WHAT IS EXPECTED: Where an image appears in the data, omit it and reproduce the rest exactly.

STUDY MATERIAL:

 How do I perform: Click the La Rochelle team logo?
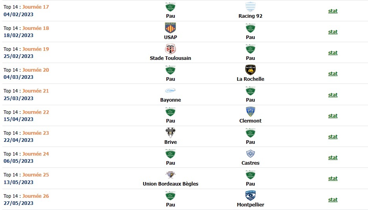point(250,70)
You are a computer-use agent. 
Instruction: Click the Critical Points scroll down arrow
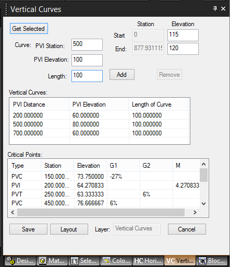203,203
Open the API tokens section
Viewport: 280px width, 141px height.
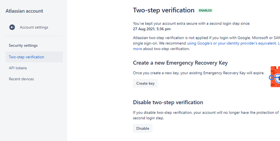(x=18, y=68)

RESPONSE AREA:
 How do I perform: Click the La Rochelle team logo?
point(250,70)
You are a computer-use agent. 
Instruction: Click the Critical Points scroll down arrow
203,203
Open the API tokens section
Viewport: 280px width, 141px height.
(x=18, y=68)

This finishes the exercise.